BENGALURU: While scientists have been using satellite images of the Earth at night — Night Time Light (NTL) — to study human activity and natural events for over three decades, economists, too, have followed suit in recent years, realising how this can help gauge a variety of indicators.
“In fact, if aliens were ever to approach Earth from its dark side, they would already know some basics about the global economy,” an IMF publication on ‘how satellite images at night reveal the pace of economic growth and much more’ reads.
In this context, the NTL Atlas — Decadal Change of NTL over India from Space (2012-2021), released by Isro’s National Remote Sensing Centre (NRSC) — shows that overall at the national level, normalised NTL radiance increased by 43% in 2021 compared to 2012.
NRSC used data from NASA and NOAA (National Oceanic and Atmospheric Administration) for the analysis and NTL data provided is the cumulative radiance divided by the total geographical area. That is, nationally it is for the geographical area of the entire country and for states and districts, it’s those respective administrative boundaries.

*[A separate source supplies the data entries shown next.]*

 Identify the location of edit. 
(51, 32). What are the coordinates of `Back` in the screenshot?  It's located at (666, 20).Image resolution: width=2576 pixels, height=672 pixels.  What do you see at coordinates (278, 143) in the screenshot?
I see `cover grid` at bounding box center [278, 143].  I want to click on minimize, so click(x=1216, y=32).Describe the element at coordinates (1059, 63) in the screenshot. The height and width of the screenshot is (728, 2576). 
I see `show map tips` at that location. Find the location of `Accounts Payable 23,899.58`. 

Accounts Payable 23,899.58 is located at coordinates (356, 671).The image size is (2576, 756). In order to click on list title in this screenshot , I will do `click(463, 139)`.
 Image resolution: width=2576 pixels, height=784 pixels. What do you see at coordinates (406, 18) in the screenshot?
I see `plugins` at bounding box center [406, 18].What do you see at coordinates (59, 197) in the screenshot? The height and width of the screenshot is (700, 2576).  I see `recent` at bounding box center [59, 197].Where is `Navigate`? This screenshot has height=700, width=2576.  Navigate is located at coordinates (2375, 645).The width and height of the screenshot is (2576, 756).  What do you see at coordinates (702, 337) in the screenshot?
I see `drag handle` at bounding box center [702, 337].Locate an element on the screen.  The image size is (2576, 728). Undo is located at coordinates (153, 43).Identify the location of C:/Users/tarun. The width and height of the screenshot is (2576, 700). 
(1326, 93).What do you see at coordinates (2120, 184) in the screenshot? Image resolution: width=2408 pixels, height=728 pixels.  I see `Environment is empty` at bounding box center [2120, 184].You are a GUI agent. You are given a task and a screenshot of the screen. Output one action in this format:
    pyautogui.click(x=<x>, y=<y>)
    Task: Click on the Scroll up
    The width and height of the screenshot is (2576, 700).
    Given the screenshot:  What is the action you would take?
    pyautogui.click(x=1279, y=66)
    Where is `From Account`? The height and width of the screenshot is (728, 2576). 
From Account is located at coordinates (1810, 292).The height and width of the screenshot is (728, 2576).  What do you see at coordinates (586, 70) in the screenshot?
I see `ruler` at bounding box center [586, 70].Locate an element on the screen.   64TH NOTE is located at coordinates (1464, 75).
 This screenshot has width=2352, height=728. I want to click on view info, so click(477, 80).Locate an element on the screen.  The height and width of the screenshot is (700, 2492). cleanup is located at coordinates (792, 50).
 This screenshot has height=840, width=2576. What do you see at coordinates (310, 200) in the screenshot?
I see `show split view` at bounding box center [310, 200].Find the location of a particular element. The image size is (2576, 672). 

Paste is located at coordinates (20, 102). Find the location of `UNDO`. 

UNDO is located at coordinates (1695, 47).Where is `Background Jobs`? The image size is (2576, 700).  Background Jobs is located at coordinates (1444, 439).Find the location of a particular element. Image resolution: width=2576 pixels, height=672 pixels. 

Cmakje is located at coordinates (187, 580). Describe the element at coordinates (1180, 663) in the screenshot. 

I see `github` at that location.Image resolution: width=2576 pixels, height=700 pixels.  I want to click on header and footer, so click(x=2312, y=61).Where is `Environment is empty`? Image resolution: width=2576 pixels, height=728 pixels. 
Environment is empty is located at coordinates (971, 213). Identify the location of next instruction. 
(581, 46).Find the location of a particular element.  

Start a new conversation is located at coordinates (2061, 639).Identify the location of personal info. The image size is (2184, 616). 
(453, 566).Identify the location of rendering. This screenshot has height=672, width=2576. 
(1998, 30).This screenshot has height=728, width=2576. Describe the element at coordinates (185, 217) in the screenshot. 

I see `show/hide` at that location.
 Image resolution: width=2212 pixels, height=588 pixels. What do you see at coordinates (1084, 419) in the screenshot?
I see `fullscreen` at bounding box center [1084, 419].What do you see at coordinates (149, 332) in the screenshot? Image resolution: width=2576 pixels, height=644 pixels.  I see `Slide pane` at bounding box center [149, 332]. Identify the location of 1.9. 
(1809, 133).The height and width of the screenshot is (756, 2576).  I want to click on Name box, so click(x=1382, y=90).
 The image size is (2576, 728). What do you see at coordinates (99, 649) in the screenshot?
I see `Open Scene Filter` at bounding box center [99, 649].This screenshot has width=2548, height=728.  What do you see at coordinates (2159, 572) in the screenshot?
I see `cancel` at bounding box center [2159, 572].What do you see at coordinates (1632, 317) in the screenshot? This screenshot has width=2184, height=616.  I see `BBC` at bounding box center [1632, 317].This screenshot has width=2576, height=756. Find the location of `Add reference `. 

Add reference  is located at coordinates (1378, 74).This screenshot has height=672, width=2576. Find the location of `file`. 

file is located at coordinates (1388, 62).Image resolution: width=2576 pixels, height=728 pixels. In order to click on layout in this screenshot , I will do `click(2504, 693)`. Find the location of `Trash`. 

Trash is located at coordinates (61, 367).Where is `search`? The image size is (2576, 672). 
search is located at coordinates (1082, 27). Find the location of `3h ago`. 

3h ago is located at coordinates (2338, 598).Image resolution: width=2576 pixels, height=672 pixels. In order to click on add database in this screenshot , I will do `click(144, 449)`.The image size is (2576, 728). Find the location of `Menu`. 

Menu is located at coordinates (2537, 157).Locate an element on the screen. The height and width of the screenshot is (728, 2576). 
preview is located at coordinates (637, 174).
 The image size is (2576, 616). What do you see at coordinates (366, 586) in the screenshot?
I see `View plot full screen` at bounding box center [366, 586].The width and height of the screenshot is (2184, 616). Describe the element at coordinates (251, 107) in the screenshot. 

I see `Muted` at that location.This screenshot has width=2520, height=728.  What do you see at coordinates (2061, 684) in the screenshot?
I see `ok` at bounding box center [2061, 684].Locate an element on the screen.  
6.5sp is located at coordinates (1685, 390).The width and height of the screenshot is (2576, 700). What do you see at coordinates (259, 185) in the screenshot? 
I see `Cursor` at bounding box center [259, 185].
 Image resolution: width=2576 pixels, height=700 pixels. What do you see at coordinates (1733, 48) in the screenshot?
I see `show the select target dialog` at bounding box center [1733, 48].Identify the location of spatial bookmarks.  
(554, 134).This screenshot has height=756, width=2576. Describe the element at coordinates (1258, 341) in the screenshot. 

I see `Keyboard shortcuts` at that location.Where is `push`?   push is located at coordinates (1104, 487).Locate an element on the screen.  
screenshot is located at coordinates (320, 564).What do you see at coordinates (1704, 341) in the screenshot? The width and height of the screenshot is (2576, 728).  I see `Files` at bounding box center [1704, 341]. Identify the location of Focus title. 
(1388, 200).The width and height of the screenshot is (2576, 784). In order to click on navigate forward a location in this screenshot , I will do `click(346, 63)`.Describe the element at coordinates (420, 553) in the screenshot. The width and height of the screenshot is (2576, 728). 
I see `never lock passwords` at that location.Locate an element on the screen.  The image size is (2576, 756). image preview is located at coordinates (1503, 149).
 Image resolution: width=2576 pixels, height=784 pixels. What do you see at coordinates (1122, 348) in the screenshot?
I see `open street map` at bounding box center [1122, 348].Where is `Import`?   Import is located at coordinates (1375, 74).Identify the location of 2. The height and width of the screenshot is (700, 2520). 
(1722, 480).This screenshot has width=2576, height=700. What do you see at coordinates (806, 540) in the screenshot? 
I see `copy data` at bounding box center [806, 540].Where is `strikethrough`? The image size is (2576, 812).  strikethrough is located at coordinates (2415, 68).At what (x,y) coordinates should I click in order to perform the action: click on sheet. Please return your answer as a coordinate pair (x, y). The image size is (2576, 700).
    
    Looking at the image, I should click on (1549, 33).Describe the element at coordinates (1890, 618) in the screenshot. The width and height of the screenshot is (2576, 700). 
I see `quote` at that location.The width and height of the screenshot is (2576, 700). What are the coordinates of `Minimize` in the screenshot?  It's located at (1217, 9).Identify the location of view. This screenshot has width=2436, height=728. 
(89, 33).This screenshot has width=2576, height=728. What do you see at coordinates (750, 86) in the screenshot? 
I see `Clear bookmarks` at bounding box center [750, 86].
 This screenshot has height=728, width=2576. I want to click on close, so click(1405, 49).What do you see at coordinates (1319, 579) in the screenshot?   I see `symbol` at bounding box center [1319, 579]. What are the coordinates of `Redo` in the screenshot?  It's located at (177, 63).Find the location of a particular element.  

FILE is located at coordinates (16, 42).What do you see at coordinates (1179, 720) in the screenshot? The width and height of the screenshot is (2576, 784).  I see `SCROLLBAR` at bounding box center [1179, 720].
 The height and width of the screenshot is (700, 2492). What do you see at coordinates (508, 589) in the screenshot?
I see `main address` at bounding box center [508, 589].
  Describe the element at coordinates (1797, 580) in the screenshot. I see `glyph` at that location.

A state-wise analysis shows that in developed states like Maharashtra, Karnataka, Tamil Nadu, Andhra-Telangana, percentage increase is moderate — all under 55% — because of a higher base number in 2012, while lesser-developed states have recorded a greater growth in percentage terms.
According to NRSC, NTL annual composite is chosen for decadal time series analysis to analyse national, state and district-wise NTL trends. The datasets are processed for geotag, mosaic, extract as per administrative boundaries and calculate statistics to perform trend analysis. Annual normalised Sum of Lights (SoL) is calculated by aggregating the total radiance divided by total geographic area at different administrative units.
“Significant increase was observed in Bihar (474%), Manipur (441%), Ladakh (280%) and Kerala (119%), while good increase was observed in Arunachal Pradesh (66%), Madhya Pradesh (66%), Uttar Pradesh (61%) and Gujarat (58%),” the Atlas read.
According to the Atlas, moderate increase was observed in Lakshadweep, Maharashtra, Tamil Nadu, Jharkhand, Haryana, Punjab, West Bengal, Uttaranchal, Karnataka, Odisha, Telangana, Andhra Pradesh, Nagaland, Chandigarh, Himachal Pradesh, Rajasthan, Tripura, Goa, Chhattisgarh, Assam, Andaman & Nicobar, Meghalaya and Jammu & Kashmir.
While the increase in six states/UTs has been classified insignificant, in 21 states/UTs the increase is in the range of 6% and 40% (see graphic). “NTL represents the intensity of artificial lights which can be related to many dimensions of development.
NTL data is obtained from sensors onboard combined missions of Nasa and NOAA… These products can be used for spatio-temporal trend analysis to understand its relationship with environmental changes and socio-economic parameters like electricity consumption, GDP, population, urban expansion, poverty etc,” said Prakash Chauhan, director, NRSC.
Globally, it’s not just the IMF, the World Bank, Asian Development Bank (ADB) and other institutions and organisations have been increasingly looking at night images of satellites to decipher various socio-economic indicators.
The ADB, in one of its blogs, for instance, says NTLs are much more than decoration — they provide data that can help determine socio-economic indicators when no other reliable information exists, while a similar observation is also made by the World Bank.